Several trends are noticeable today, based on the content and tone of the discussions:

--CT scanning of the heart, and imaging in general, is just getting started. In other words, the capabilities for CT scanners and other devices to detect heart disease (coronary and otherwise) are where the gasoline engine was in the 19th century. Scanning is getting faster, easier, safer, and more precise. Just as few people in 1905 could have predicted that automobiles would be computer-enhanced, high-speed, ubiquitous devices with several per household, the potential for CT imaging for heart disease is truly in its infancy.

--CT coronary angiography (so-called "64-slice CT scans") are not screening tests for hidden coronary disease in people without symptoms. I was grateful that this point has been made and reiterated by several speakers, as this is consistent with our views. Simple CT heart scans for coronary calcium scoring, in contrast, are screening tests. When the radiation exposure of CT angiograms are reduced to tolerable levels, then they may be used as screening tests. We are probably 3-4 years away from this point.

--Both stress testing and heart catheterizations will be partially replaced by CT scanning. In particular, over the next decade, you will see a dramatic drop in unnecessary catheterizations, i.e,, far less people saying "I had a heart cath but they told me that it was normal."

There has been heavy focus on applications of CT scanning for acute settings, particularly the emergency room and hospitals.

What has surprised me is that there is virtually no conversation whatsoever about the preventive uses of CT heart scanning. So far, only Dr. Daniel Berman of UCLA has shown that he has "seen the light": CT scans are a crucial tool for identification of early coronary plaque, and this tells us whether prevention is necessary and with what intensity.

There has been, however, no discussion at all about quantification of plaque in a program of reversal. Perhaps that should come as no surprise, given the imaging-technology focus of this convention. For most of my colleagues, prevention is also not terribly interesting. Identification and treatment of acute disease like impending heart attack is.

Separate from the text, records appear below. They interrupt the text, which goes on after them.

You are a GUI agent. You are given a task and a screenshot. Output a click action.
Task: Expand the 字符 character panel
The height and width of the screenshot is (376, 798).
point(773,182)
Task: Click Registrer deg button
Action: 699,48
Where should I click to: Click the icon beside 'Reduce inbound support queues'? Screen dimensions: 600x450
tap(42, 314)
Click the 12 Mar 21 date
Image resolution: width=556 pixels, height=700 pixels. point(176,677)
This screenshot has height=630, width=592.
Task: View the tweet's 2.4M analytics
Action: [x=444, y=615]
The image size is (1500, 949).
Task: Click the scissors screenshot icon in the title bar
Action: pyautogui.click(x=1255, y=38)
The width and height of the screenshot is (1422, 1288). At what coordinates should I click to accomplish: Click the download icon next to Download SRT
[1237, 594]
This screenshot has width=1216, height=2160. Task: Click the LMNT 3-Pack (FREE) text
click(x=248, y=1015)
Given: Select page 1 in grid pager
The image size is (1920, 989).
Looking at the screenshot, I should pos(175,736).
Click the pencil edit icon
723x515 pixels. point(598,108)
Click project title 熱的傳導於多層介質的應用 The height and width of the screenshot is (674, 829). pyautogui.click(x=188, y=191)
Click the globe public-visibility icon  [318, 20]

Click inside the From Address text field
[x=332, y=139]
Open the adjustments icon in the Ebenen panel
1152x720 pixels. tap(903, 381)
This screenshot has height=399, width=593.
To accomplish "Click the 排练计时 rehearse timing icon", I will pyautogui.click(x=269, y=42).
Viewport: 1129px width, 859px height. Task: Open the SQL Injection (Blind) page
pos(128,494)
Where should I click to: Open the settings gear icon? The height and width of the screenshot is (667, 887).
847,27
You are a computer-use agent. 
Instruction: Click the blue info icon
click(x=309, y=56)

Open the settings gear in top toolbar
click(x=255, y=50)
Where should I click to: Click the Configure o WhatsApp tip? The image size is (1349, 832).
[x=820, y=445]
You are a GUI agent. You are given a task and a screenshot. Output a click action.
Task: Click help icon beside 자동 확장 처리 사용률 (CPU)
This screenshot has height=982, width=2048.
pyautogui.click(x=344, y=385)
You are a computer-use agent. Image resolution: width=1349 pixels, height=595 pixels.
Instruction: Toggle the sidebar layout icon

Of course, applying the information from your CT heart scan to empower you in a program and reversal is what the Track Your Plaque program is all about. I hope you see the light. I admit that it's not always easy to follow what we are advocating here. Perhaps not too different than telling someone in his horse-drawn buggy that one day he'll be driving a sleek car with onboard computerized mapping, air-conditioning, and micro-chips to modulate engine performance. He's probably tell us we're nuts.

I'll continue to update if any news relevant to our interests crops up in these meetings.